Long Beach Gas Station Countersuing Plaintiff After Minor Bought $5M Lottery Ticket

The owners of the Mobil station where a Long Beach man’s son bought a $5 million Scratchers ticket, only to have lottery officials deny the man the award because his boy was a minor, is countersuing the plaintiff because the teen allegedly lied to employees and said he was more than 18 years old.

Bilabob Inc., which owns the Mobil station on Bellflower Boulevard in Long Beach, brought the countersuit Thursday in Los Angeles Superior Court against Ward Foster Thomas as well as his son. The complaint alleges fraud and deceit and negligent misrepresentation and supervision. The suit also seeks compensation from the Thomases for any judgment rendered against Bilabob.

Molly McKibben, an attorney for Ward Thomas, could not be immediately reached.


 

Ward Thomas’ lawsuit, filed July 20, alleges failure to discharge a mandatory duty, breach of contract, negligence and both intentional and negligent representation. He also is suing Bilabob. His son bought the ticket at the company’s Mobil station in October 2016.

Thomas says his son obtained five Scratchers tickets at the gas station by exchanging other winning tickets. One of the five was a winning ticket with a $5 million prize, the suit states.

Thomas validated the ticket at a 7-Eleven store in Long Beach that same day and then validated it again the next day at the lottery office in Santa Ana, the suit states.

However, in December 2016, the Lottery Commission told Thomas that his award was being denied because his son was a minor and therefore was not legally able to play the lottery, the suit states.
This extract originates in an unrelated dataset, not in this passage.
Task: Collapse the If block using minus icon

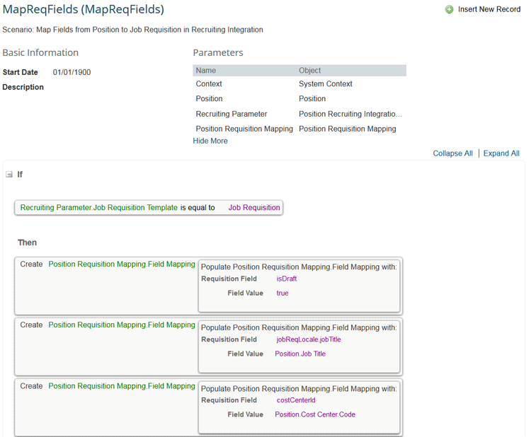Action: [9, 175]
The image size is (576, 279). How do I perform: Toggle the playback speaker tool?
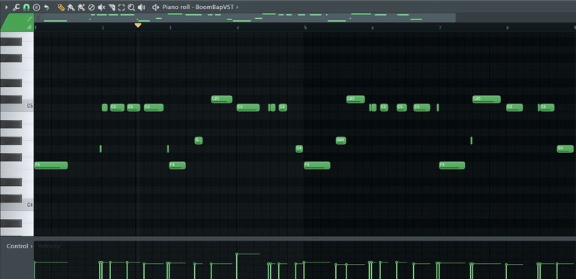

No one at the gas station told Thomas’ son that he was too young to buy a lottery ticket, the suit states.

The suit further alleges the commission failed to enforce its own rules in the operation of the lottery and that the commission engaged in false advertising by not publicizing that lottery ticket buyers had to be at least 18 years old.

However, according to the Bilabob countersuit, Thomas’ son previously showed the gas station employees a driver’s license showing that he was an adult.

The teen “became a regular and known customer who had presented identification establishing that he was over the age of 18 to several store employees, so Benjamin’s identification was no longer regularly checked by the store employees who knew and recognized him,” the countersuit states.

In September 2016, a month before purchasing the $5 million ticket, the teen bought a $1,000 winning Scratchers ticket at the same gas station that was honored by lottery officials, the countersuit states.

To buy the Scratchers tickets, Thomas’ son falsely used a “fake, but realistic driver’s license” showing that he was an adult and he said he was a student at Cal State Long Beach, the countersuit states.

In reality, the teen was a high school student who lived with his parents, according to the countersuit.

Ward Thomas knew his son was a “prolific” buyer of Scratchers tickets and assented to his purchases of them, knowing that Ward Thomas himself would submit a claim for any large prize his son won, the countersuit alleges.

Meanwhile, lottery officials are asking a judge to dismiss the allegations against them, saying Ward Thomas and his son engaged in “illegal gambling.” A hearing is scheduled February 7.